PROVIDED TEXT =>
Letter: GMO industry’s transparent greed
To the editor of THE EAGLE:
An open letter to my congressman, Chris Gibson: Dear Congressman Gibson, Thank you for your thoughtful response of June 2 to my letter asking for your support of H.R. 1699, the Genetically Engineered Food Right to Know Act which declares a food misbranded if it contains or was produced with a genetically engineered material, unless its labeling contains statements meeting specified requirements and also requires the testing of all foods distributed on a commercial basis.
In your response, you said, in part, "As you know, biotechnology provides farmers with tools that can make agriculture production less expensive, easier to manage, and limits the need for additional add-ons in the field. Biotechnology may also be used to conserve natural resources, improve nutrition, enable animals to more effectively use nutrients, and help meet the increasing world food and land demand." I’m not so sure that products like Monsanto’s Round Up conserve natural resources when you include what its continued use does to lakes and rivers with its runoff, not to mention the land itself in the long haul. I also understand that as time goes by it becomes increasingly less effective as weeds develop a resistance to it. Further, I believe the high suicide rate among peasant farmers in India illustrates that these methods are unaffordable by many of the world’s most desperate people trying to feed their families and themselves.

ENTRIES PROVIDED =>
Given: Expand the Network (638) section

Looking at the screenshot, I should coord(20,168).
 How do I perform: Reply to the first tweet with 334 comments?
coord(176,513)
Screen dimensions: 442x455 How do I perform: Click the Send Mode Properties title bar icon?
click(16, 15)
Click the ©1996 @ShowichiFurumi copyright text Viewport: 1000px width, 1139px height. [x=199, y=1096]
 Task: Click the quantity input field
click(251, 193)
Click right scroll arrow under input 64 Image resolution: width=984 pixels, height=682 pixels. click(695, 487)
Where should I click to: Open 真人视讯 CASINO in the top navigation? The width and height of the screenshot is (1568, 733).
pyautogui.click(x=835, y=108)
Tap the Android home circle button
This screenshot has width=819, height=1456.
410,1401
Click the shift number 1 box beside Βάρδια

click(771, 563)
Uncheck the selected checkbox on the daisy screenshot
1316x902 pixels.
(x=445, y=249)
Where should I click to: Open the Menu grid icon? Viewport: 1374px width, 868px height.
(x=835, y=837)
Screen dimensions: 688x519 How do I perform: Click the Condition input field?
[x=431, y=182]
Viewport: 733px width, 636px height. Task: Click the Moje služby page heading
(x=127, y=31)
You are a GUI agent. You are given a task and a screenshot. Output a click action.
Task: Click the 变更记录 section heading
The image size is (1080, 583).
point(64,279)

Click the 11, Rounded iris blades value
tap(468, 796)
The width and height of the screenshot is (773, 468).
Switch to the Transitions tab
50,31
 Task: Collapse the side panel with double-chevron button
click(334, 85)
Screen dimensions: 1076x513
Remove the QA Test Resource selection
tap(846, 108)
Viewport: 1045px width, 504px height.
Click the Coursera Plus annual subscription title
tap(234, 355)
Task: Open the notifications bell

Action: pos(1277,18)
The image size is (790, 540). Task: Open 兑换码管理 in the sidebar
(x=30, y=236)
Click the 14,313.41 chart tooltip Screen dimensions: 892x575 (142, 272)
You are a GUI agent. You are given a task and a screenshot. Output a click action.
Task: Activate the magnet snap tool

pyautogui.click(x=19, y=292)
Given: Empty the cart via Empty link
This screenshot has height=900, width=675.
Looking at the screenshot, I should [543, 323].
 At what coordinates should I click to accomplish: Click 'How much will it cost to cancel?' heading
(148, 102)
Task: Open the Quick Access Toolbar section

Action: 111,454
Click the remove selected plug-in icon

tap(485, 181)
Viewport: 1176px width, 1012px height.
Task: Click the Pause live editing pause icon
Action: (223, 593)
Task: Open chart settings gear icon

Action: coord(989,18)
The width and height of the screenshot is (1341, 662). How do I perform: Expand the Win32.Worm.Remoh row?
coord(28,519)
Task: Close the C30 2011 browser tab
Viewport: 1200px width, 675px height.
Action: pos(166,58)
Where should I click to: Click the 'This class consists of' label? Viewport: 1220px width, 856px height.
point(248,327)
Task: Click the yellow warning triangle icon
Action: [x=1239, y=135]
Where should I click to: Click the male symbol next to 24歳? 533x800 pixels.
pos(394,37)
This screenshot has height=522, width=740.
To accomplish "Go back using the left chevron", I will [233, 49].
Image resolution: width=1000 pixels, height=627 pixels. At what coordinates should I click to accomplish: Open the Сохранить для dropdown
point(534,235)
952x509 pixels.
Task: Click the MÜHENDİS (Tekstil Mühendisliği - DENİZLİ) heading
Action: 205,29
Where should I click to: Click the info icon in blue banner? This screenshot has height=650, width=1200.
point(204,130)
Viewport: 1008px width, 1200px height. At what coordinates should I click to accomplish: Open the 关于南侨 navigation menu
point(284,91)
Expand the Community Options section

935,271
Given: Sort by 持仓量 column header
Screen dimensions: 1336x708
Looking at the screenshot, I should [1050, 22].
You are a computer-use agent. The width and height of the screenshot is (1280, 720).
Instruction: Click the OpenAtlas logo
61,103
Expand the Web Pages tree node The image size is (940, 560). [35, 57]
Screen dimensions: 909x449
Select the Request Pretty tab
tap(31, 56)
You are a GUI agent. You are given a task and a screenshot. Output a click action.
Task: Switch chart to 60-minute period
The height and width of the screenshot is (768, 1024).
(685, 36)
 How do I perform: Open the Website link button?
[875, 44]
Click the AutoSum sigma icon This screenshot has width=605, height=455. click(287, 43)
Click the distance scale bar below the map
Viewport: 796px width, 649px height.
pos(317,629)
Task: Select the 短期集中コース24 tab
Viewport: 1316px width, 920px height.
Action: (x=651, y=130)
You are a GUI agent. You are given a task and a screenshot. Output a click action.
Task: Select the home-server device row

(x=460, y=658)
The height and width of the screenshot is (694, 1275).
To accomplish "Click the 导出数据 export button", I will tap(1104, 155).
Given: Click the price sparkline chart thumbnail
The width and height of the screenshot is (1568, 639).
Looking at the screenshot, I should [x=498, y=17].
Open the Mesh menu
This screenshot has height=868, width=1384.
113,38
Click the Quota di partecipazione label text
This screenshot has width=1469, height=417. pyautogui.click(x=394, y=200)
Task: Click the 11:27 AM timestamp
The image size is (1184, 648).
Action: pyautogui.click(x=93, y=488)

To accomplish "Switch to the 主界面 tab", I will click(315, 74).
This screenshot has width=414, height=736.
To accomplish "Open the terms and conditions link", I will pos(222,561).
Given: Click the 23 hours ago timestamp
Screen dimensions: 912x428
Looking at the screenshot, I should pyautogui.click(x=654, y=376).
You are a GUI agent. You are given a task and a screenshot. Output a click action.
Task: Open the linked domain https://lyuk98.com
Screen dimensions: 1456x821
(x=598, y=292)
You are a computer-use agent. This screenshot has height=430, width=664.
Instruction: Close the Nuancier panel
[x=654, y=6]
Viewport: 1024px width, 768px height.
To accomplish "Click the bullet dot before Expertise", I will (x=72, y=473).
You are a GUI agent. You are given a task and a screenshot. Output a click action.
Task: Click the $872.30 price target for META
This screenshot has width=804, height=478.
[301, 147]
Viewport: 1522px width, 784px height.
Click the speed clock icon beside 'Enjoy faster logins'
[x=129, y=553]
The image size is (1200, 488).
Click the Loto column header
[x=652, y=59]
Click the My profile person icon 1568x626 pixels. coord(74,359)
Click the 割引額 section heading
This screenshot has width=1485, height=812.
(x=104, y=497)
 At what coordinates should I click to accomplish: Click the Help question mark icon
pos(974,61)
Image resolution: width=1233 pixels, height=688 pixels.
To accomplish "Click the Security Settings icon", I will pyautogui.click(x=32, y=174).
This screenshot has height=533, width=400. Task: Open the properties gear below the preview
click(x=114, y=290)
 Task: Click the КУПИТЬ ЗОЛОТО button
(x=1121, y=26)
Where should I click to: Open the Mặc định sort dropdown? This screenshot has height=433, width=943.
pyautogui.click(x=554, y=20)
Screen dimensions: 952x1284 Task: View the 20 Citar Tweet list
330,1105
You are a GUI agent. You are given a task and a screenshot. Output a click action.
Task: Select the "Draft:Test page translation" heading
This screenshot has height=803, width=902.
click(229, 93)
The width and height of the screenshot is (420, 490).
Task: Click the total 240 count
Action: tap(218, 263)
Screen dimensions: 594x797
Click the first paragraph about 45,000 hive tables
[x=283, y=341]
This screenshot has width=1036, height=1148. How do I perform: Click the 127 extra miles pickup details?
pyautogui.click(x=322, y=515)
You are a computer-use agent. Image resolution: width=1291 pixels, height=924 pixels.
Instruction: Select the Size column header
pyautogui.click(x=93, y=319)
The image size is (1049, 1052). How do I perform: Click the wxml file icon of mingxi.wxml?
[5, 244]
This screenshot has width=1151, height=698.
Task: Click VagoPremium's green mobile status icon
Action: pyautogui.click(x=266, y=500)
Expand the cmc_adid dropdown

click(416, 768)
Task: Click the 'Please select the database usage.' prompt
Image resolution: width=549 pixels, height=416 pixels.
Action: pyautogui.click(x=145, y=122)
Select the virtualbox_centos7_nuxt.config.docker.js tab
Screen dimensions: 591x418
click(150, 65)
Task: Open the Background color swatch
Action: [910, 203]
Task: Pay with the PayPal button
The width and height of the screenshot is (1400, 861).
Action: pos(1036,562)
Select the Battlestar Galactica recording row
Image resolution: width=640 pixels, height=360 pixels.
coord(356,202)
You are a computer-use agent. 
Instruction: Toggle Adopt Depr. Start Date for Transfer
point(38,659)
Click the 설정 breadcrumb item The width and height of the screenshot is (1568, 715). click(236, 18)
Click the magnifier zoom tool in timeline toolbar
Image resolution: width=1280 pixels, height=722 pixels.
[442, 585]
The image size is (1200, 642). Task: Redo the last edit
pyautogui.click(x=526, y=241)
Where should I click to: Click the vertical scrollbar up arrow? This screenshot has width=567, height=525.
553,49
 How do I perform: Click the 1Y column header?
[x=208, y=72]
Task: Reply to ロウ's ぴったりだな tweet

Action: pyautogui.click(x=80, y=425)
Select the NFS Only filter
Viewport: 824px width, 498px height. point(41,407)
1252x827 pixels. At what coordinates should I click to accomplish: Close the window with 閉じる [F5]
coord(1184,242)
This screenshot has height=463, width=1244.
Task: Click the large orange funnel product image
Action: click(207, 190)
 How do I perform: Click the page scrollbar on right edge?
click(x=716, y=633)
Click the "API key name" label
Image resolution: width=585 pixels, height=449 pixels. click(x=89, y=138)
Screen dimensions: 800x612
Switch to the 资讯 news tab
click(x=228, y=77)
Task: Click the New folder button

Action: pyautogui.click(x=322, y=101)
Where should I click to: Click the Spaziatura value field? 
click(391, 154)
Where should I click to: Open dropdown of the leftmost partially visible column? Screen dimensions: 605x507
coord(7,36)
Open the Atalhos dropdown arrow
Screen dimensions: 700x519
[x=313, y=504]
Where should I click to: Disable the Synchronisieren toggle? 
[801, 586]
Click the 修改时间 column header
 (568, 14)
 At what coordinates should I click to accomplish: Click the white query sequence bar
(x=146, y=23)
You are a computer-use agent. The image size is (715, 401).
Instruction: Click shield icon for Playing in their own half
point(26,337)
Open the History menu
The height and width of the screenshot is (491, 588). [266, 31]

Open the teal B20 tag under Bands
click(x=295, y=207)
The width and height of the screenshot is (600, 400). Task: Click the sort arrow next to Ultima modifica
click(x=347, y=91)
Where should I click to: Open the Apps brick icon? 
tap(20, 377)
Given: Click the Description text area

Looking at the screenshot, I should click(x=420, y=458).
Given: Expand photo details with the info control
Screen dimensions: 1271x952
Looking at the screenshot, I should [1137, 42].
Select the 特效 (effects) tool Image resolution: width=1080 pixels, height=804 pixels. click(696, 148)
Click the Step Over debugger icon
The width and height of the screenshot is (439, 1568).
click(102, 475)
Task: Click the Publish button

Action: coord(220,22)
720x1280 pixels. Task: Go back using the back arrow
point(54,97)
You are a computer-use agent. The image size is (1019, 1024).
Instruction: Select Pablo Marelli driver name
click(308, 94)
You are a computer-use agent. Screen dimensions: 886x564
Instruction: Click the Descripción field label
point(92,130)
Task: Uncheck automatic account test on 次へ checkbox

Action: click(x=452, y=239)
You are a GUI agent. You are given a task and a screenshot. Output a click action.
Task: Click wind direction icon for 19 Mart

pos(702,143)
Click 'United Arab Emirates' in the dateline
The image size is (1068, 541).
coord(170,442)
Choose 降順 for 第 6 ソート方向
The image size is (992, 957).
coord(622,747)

WHAT THE TASK REQUIRES => Print the part of the letter about genetically engineered food labeling that opens with the words containing "Letter: GMO industry’s" and closes with "a commercial basis.". The records have nothing to do with the letter about genetically engineered food labeling.

EXERCISE ANSWER =>
Letter: GMO industry’s transparent greed
To the editor of THE EAGLE:
An open letter to my congressman, Chris Gibson: Dear Congressman Gibson, Thank you for your thoughtful response of June 2 to my letter asking for your support of H.R. 1699, the Genetically Engineered Food Right to Know Act which declares a food misbranded if it contains or was produced with a genetically engineered material, unless its labeling contains statements meeting specified requirements and also requires the testing of all foods distributed on a commercial basis.